The Correct Option is D

Step 1: Understanding the Concept:
We need to analyze the given differential equation based on its type (linear, homogeneous), find its general solution, and then determine a particular solution given an initial condition.
Step 3: Detailed Explanation:
The given equation is $x \frac{dy}{dx} = y(\log_e y - \log_e x + 1)$.
Using properties of logarithms, we can rewrite it as:
\[ x \frac{dy}{dx} = y\left(\log_e\left(\frac{y}{x}\right) + 1\right) \] \[ \frac{dy}{dx} = \frac{y}{x}\left(\log_e\left(\frac{y}{x}\right) + 1\right) \] (A) Is it linear? A linear DE is of the form $\frac{dy}{dx} + P(x)y = Q(x)$. Due to the term $\log_e y$, this equation is not linear. So, (A) is false.
(B) Is it homogeneous? A DE is homogeneous if it can be written in the form $\frac{dy}{dx} = F(\frac{y}{x})$. Our equation is in this form. So, (B) is true.

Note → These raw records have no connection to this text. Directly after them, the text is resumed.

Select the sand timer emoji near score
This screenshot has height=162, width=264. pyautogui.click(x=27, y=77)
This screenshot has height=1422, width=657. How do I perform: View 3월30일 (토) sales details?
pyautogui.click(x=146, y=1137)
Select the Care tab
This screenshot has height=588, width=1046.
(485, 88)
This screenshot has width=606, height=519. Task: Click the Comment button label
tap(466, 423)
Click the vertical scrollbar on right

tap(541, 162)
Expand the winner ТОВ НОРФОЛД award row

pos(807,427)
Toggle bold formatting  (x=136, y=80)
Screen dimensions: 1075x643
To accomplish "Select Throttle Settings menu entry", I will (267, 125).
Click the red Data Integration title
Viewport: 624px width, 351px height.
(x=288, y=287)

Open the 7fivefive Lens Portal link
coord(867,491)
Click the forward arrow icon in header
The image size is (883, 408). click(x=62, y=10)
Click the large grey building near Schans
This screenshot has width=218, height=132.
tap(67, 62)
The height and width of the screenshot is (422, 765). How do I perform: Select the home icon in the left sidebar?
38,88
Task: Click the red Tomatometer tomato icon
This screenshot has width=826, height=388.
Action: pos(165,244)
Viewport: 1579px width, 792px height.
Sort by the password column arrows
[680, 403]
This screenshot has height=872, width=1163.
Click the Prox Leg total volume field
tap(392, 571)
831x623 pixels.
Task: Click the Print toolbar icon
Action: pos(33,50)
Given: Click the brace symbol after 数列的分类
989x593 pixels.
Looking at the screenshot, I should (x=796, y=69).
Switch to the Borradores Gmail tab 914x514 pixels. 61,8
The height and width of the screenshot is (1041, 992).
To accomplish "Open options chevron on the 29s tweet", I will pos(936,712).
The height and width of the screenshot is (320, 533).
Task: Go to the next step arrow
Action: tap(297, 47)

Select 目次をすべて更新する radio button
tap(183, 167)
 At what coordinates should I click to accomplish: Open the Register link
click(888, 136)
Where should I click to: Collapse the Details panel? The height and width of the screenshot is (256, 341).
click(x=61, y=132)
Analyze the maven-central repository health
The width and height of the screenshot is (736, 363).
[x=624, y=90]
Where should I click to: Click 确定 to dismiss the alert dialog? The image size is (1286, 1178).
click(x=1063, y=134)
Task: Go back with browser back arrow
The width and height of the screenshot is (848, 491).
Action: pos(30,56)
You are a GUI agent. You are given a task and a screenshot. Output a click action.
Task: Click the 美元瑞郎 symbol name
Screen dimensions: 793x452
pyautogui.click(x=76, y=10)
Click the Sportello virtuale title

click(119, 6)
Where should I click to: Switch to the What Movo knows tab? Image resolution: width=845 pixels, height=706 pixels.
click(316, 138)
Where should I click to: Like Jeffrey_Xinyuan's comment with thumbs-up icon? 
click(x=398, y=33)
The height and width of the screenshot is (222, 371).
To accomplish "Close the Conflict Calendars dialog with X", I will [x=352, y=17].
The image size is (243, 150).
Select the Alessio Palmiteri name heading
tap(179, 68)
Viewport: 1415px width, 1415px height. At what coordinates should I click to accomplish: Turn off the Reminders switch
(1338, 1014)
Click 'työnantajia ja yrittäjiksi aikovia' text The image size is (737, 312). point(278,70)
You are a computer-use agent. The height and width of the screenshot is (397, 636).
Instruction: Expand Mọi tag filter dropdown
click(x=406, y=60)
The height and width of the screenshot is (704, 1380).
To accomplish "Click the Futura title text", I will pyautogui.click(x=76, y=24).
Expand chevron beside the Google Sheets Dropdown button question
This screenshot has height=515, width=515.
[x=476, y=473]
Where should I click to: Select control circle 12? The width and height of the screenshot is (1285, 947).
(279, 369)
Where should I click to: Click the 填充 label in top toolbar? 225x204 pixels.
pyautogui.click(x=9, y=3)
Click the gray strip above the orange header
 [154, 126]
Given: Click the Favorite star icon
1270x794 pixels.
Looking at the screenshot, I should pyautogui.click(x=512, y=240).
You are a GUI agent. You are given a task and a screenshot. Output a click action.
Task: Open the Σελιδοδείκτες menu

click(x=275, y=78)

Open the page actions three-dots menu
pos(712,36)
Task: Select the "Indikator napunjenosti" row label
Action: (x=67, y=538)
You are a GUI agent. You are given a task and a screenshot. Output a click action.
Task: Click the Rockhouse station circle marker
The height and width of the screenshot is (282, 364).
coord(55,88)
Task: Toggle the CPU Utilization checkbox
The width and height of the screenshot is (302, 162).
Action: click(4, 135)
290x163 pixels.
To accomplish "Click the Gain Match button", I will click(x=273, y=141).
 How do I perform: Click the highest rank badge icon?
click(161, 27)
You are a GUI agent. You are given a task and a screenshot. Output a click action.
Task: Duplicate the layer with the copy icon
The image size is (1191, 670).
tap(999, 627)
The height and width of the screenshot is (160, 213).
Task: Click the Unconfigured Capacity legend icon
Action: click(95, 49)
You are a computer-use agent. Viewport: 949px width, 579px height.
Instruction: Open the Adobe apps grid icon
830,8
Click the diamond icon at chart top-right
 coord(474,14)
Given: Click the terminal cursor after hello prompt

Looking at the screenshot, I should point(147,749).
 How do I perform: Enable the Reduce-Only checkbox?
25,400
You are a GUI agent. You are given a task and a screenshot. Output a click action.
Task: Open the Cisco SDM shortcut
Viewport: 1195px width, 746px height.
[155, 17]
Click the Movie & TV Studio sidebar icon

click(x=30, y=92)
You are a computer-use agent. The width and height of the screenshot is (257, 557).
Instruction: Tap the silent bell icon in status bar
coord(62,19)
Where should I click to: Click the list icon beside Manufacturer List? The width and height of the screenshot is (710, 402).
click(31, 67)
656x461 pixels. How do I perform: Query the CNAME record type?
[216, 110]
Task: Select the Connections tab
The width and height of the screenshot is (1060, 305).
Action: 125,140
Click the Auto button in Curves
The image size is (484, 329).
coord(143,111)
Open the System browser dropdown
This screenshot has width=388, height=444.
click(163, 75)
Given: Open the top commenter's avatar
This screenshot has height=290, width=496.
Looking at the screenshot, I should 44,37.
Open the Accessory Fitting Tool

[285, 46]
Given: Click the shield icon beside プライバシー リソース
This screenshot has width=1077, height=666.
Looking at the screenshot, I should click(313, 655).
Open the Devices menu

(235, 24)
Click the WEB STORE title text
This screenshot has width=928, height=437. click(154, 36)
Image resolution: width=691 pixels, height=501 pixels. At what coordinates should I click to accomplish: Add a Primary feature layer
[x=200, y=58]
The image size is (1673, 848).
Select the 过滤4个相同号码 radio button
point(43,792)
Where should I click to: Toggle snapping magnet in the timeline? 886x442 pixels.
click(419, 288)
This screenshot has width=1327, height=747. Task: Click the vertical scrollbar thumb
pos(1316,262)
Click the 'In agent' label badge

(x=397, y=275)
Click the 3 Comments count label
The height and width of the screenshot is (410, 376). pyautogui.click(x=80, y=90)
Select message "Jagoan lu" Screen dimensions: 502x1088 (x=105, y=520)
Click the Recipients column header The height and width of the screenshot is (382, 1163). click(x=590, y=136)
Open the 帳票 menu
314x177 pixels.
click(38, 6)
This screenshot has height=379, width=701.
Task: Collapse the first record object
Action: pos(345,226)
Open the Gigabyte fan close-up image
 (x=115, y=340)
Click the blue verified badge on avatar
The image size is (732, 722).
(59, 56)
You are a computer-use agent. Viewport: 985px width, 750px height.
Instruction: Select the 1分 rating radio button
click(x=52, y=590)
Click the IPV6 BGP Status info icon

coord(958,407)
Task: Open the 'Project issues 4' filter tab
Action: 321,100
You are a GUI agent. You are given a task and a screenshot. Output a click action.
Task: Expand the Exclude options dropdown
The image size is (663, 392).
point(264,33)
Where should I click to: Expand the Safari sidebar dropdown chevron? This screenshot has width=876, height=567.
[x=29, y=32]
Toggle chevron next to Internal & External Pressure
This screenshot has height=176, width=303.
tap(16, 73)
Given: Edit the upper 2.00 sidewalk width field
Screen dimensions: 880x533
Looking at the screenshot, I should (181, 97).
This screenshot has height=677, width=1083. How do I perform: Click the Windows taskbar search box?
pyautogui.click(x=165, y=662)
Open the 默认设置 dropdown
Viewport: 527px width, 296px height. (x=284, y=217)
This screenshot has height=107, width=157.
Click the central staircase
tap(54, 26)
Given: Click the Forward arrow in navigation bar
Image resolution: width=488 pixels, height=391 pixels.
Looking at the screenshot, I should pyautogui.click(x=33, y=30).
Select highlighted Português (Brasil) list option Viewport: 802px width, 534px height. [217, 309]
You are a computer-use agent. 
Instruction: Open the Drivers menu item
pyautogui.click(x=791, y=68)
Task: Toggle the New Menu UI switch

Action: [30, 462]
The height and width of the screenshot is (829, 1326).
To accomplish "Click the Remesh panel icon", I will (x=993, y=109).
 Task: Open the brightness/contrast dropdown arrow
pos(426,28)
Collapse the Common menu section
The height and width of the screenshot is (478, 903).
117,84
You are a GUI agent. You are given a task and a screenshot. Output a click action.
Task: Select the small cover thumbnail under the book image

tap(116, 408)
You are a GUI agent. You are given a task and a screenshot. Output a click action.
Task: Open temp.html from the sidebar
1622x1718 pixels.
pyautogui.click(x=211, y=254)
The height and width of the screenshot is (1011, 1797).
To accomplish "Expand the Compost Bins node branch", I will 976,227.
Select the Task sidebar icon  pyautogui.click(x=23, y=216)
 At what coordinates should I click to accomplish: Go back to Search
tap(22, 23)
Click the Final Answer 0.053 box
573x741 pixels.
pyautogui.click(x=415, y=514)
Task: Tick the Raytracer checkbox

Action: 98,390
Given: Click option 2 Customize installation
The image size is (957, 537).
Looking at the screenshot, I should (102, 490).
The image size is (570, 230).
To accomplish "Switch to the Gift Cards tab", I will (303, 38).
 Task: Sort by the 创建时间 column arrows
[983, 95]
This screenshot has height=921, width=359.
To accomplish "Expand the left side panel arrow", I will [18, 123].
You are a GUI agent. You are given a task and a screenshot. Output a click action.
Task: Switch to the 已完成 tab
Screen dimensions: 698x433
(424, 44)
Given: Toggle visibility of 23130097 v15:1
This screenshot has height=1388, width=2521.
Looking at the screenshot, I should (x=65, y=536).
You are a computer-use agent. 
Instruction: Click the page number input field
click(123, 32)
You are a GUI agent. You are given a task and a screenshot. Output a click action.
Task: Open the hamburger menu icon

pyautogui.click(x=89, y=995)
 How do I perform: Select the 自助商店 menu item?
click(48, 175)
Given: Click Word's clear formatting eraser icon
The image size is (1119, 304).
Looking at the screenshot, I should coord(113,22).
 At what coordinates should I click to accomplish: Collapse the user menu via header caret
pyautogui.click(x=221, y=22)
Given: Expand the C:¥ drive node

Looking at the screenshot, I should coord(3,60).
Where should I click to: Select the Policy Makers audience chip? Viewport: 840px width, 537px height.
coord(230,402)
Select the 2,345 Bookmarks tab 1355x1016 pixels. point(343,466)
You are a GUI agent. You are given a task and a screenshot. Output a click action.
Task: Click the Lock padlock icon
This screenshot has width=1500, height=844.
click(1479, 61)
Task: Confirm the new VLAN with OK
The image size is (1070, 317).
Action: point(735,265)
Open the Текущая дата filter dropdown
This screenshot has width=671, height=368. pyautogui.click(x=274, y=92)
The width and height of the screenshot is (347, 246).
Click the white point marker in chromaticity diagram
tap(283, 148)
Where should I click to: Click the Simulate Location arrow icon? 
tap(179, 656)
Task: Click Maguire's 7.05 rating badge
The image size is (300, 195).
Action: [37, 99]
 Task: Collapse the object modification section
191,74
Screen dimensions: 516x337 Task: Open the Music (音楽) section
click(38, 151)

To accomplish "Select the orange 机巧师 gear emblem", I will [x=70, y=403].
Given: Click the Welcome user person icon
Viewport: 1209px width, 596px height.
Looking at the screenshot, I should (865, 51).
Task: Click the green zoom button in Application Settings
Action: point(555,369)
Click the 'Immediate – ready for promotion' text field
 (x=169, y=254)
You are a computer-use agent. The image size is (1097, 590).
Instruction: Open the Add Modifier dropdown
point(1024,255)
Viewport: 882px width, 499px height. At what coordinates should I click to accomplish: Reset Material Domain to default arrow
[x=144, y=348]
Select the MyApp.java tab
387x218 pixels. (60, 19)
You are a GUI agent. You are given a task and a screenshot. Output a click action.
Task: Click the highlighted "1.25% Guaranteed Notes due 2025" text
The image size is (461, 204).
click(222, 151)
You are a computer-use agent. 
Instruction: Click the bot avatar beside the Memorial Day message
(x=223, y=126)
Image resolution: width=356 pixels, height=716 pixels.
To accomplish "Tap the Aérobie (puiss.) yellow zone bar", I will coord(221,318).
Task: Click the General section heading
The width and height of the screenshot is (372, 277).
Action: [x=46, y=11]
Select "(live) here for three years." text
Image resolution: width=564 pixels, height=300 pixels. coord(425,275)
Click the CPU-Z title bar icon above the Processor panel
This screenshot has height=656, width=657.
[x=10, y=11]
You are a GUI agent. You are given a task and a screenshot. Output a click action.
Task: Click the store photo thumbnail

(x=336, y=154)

(C) & (D) General Solution: Since it is homogeneous, we use the substitution $y = vx$. This implies $\frac{dy}{dx} = v + x \frac{dv}{dx}$.
Substituting into the equation:
\[ v + x \frac{dv}{dx} = v(\log_e v + 1) = v\log_e v + v \] \[ x \frac{dv}{dx} = v\log_e v \] Separating the variables:
\[ \frac{dv}{v\log_e v} = \frac{dx}{x} \] Integrating both sides: $\int \frac{dv}{v\log_e v} = \int \frac{dx}{x}$.
For the left integral, let $u = \log_e v$, so $du = \frac{1}{v} dv$.
\[ \int \frac{du}{u} = \ln(u) = \ln(\log_e v) \] For the right integral, $\int \frac{dx}{x} = \ln(x) + \ln(C) = \ln(Cx)$.
Equating the results:
\[ \ln(\log_e v) = \ln(Cx) \implies \log_e v = Cx \] Substitute back $v = \frac{y}{x}$:
\[ \log_e\left(\frac{y}{x}\right) = Cx \] This matches statement (C). So, (C) is true and (D) is false.
(E) Particular Solution: Given the initial condition $y(1) = 1$.
Using the general solution from (C): $\log_e(\frac{y}{x}) = Cx$.
Substitute $x=1$ and $y=1$:
\[ \log_e\left(\frac{1}{1}\right) = C(1) \implies \log_e(1) = C \implies C=0 \] The particular solution is $\log_e(\frac{y}{x}) = 0$.
Taking the exponential of both sides:
\[ \frac{y}{x} = e^0 = 1 \implies y=x \] So, (E) is true.
Step 4: Final Answer:
The true statements are (B), (C), and (E). This corresponds to option (4).